The Kingdom of Saudi Arabia shall host the GCC Regional Conference on Diabetes Economics during the period from 22-24/11/1428, being 3 to 5 Nov, 2007, said Dr. Tawfeeq A. Khoja, the Director General of the Executive Bureau of the GCC Council of Health Ministers.
He said the conference will be convened in coordination with WHO East Mediterranean Office and King Faisal Specialized Hospital. It is hoped that the conference, which will be attended by a number of international, regional, and local specialists, will yield initiatives which will highly affect the policies of combating the disease.
"The changes in life patterns occurring due to the high living standards in the GCC counries have imposed great challenges", he said. "They led to prevalence of chronic diseases such as diabetes, which is spreading in the form of an epidemic, thus imposing great danger at both national and gulf levels".
He said the conference will cast light on the burden of diabetes and the challenges it represents to health systems. It will concentrate on the new trends of combating the disease and ways of providing effective care.
He referred to the joint declaration on diabetes signed by the GCC ministers of health at their 63rd conference held last month in Geneva at the sidelines of the meetings of WHO General Assembly, which called for giving priority to combating diabetes. He said effective political support and sufficient financial and human resources are required for applying relative policies, plans, and programs. He stressed the importance of providing all support for ensuring commitment to the targets set by the World Health Organization through reducing the disease's annual mortality rate by 2% during the coming ten years; applying national strategies aiming at confronting adjustable risk factors such as eating unhealthy food, less physical activity, and smoking; applying the concepts of health boosting and community care; supporting research on diabetes epidemiology, economics, risk factors, and burden; integrative treatment and care within the activities of primary health care; enlightening on adjustable risk factors which are the basic causes of chronic diseases, especially diabetes; establishment of a high national council for combating diabetes; considering diabetes combating as a national task requiring participation of all government and community authorities; using the WHO document on "Chronic Diseases – A Vital Investment" as a general guide for applying national strategies for combating diabetes; and activating "The International Strategy for Nutritional System, physical activity, and Health".
Finally Dr. Khoja extended his gratitude to the Custodian of the Two Holy Mosques King Abdullah bin abdul Aziz, the Deputy Custodian of the Two Holy Mosques HRH Prince Sultan bin Abdul Aziz, and the Minister of Health Dr. Hamad bin Abdullah Al-Mane, for the support they provided for convening the conference in the Kingdom.
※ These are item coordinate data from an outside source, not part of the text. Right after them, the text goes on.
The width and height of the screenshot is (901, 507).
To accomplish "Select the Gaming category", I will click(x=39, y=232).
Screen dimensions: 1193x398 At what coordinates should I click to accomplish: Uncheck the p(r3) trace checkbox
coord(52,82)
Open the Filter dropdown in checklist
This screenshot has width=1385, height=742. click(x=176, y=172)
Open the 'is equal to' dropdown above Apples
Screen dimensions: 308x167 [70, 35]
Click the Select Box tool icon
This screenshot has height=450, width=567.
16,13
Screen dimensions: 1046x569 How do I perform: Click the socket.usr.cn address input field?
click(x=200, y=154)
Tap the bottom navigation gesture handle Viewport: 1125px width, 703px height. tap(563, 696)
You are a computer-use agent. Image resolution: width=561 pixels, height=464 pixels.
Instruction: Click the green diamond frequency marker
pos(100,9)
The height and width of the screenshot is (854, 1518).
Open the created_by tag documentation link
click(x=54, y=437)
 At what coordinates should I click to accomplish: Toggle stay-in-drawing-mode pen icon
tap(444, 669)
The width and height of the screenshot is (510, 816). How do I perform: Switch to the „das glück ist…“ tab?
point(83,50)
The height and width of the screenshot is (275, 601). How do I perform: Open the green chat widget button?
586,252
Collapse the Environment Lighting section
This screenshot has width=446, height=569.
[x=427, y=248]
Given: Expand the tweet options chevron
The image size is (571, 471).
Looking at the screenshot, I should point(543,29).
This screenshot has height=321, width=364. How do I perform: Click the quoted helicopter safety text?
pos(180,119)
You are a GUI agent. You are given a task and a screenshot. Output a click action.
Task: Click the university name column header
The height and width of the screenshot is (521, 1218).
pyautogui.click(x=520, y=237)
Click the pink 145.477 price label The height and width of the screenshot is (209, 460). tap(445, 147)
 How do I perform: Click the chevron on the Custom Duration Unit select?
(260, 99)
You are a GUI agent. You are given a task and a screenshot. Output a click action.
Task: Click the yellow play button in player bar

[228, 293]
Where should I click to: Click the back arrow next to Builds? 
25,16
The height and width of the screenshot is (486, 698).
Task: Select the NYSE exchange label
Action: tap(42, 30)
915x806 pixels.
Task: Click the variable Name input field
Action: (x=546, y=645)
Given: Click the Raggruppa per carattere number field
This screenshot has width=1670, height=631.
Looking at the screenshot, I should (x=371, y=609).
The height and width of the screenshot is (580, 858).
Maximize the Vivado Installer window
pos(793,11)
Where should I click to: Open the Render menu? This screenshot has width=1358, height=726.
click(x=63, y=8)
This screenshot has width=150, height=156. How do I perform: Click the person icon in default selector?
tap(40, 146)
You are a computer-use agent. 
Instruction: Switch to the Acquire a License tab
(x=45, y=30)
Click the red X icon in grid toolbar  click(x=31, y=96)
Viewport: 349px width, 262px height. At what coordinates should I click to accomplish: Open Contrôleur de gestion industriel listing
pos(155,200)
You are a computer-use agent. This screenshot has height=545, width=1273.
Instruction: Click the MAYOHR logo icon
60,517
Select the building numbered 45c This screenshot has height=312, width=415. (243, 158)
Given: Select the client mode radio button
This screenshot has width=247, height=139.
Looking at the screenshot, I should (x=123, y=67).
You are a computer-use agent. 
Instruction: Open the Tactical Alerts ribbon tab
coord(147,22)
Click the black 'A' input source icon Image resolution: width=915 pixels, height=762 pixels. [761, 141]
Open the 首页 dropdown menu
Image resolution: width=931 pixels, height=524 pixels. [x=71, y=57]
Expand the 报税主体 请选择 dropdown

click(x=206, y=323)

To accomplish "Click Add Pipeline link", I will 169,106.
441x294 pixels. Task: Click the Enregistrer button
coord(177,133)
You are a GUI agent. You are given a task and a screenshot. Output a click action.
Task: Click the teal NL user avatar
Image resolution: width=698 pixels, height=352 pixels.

On the other hand, recent reports have estimated the annual cost of treatment of diabetes and its complications in the Kingdom by SR4bn. Moreover, about 24% of the adult population of the Kingdom are diabetic. The Ministry of Health exerts great efforts to contain the cases and offer treatment. It has also organized 20 new projects for controlling the disease in the different provinces and published a number of guidebooks and work guides for assisting work teams in discovering and diagnosing the cases, formulating unified treatment and preventive measurements, and training doctors and nurses on controlling the diseases.
Diabetes represents a great financial burden on health bodies at both national and international levels. It is a major cause of cardiovascular diseases, kidney failures, blindness, brain strokes and limb amputations. About 200 million people are affected by diabetes all over the world and the figure is expected to increase to 350 million by 2025, more than 70% of them being from developing countries. Also, according to a study, about 6 million new cases are discovered every year.
The Ministry of Health exerts great efforts for controlling the disease, especially among children. It is intending to join all other world nations in commemorating the international day of diabetes, which is organized this year under the slogan (Taking care of diabetes is the right of all).
It seeks to attain these goals through formulating national programs for combating dangerous diseases, including diabetes, and converting outpatient clinics into specialized clinics. A special directorate for non contagious diseases has been established for applying special plans for controlling such diseases in accordance with internationally acknowledged health standards. The efforts have even gone beyond that. The Ministry of Health is intending to establish mini clinics within each of a total of 1800 health clinics scattered in the different cities of the Kingdom. The health clinics shall receive the cases, evaluate them, and provide treatment. They shall also improve the system of joint referring and caring with the hospitals.